This is my first time making an account on Stackoverflow so I apologise if what I am asking is really straightforward.
What I want to do: I have a 14 million documents database of twitter data I wish to analyse. I am trying to query only those that are in a specific language and export that query to a smaller collection so that I can actually perform my analysis on it.

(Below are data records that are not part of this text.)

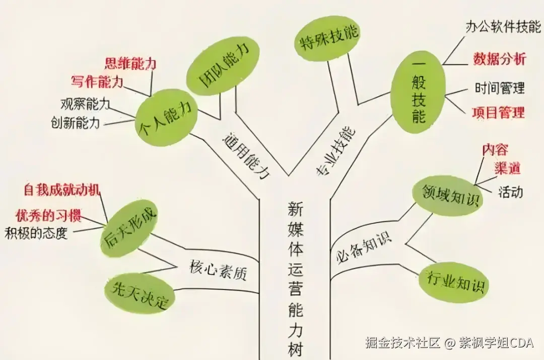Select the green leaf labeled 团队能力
pos(223,66)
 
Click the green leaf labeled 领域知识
pos(447,196)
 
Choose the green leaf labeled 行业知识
pos(454,282)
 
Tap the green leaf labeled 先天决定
pos(139,294)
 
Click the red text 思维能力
pos(130,63)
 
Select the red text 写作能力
pos(98,82)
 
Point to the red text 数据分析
pos(499,59)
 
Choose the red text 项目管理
pos(498,112)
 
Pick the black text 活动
pos(510,192)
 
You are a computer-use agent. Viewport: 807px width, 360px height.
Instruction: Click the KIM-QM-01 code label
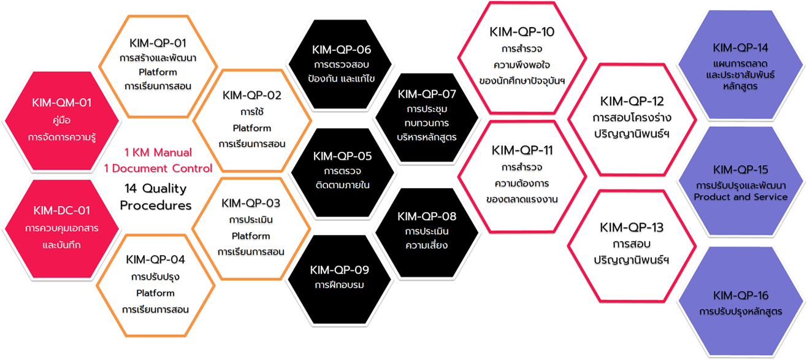(x=61, y=102)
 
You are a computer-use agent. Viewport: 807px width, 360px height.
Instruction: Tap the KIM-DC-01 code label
(x=61, y=210)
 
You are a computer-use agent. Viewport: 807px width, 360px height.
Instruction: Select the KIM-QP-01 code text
(x=158, y=44)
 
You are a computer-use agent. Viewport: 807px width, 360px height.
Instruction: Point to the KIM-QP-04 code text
(x=155, y=259)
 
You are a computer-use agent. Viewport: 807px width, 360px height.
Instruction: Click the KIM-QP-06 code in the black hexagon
(x=342, y=50)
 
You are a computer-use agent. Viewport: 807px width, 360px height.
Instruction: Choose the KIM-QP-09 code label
(x=339, y=270)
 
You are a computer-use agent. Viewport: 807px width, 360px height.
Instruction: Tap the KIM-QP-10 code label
(x=522, y=32)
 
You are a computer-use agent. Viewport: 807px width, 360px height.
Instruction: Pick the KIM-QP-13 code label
(x=632, y=228)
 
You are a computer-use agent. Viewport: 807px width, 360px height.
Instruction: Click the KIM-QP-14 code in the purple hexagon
(x=740, y=48)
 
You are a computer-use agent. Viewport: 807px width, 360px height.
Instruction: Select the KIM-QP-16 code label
(x=741, y=296)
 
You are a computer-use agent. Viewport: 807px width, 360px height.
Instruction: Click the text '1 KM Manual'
(x=158, y=153)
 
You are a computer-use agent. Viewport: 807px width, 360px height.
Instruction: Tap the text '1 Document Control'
(x=158, y=168)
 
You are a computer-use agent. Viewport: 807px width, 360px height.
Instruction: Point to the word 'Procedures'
(x=156, y=205)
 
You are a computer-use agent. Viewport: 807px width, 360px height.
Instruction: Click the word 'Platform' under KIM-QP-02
(x=252, y=128)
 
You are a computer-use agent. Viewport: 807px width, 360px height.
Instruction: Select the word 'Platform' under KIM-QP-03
(x=251, y=236)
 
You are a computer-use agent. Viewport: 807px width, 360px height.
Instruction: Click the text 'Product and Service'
(x=741, y=197)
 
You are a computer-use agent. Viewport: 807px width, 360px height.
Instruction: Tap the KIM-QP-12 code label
(x=632, y=101)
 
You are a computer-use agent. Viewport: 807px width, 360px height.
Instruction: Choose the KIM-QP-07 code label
(x=427, y=94)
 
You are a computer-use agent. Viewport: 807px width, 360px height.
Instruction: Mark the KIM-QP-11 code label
(x=522, y=150)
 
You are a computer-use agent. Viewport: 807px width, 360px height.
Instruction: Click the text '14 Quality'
(x=156, y=188)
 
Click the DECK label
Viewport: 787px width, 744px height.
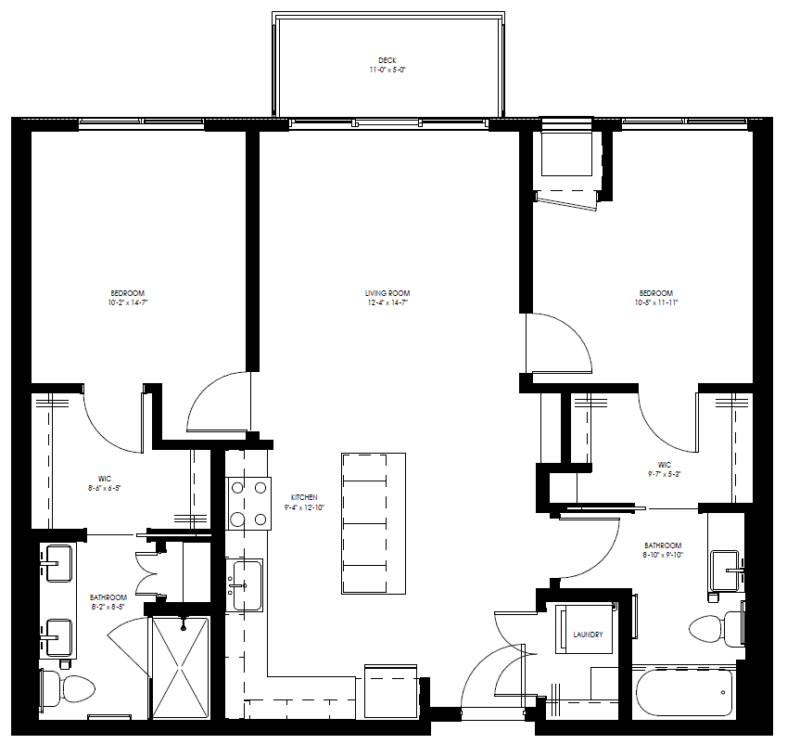[x=387, y=60]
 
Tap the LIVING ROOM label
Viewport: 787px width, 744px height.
[x=387, y=293]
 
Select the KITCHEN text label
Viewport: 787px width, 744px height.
[x=304, y=497]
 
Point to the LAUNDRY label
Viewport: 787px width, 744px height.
[x=588, y=635]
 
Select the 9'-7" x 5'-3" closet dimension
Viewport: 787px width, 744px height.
[x=665, y=473]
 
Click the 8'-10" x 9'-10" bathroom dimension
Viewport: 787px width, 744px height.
[x=664, y=555]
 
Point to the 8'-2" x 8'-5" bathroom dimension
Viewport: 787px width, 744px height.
[x=108, y=607]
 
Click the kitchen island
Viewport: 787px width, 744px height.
[x=374, y=523]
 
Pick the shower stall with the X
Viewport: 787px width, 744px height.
[x=181, y=665]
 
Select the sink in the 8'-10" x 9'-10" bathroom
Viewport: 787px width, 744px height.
[x=726, y=565]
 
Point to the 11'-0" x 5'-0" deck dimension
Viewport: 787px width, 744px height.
[x=387, y=70]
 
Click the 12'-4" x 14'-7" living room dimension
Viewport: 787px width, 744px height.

My issue: I can't seem to run a full query without the MongoDB Compass timing out or running indefinitely - I don't know how to make my database smaller and I can't run my analysis on it without my RAM being overused and my computer crashing.
What I have tried:
Please help me I am genuinely floored all my analysis skills are useless because I can't seem to get to the data because of the sheer size :(
If you have any other tips e.g. don't use MongoDB, use R or Hadoop for windows or smth, please let me know, at this point I'm willing to teach myself anything I can if I can get a grip on this dataset!
Thank you!
Add an index to the fields that you want to query on, and increase the memory etc. in your cluster. To create index fields on your collections use the following shell commands once:
db.collection.createIndex(
{
"language": 1
},
{
unique: false,
}
)
db.collection.createIndex(
{
"user.location": 1
},
{
unique: false,
}
)
You don't need to change your query to use the indexes, MonogDB will sort that out for you.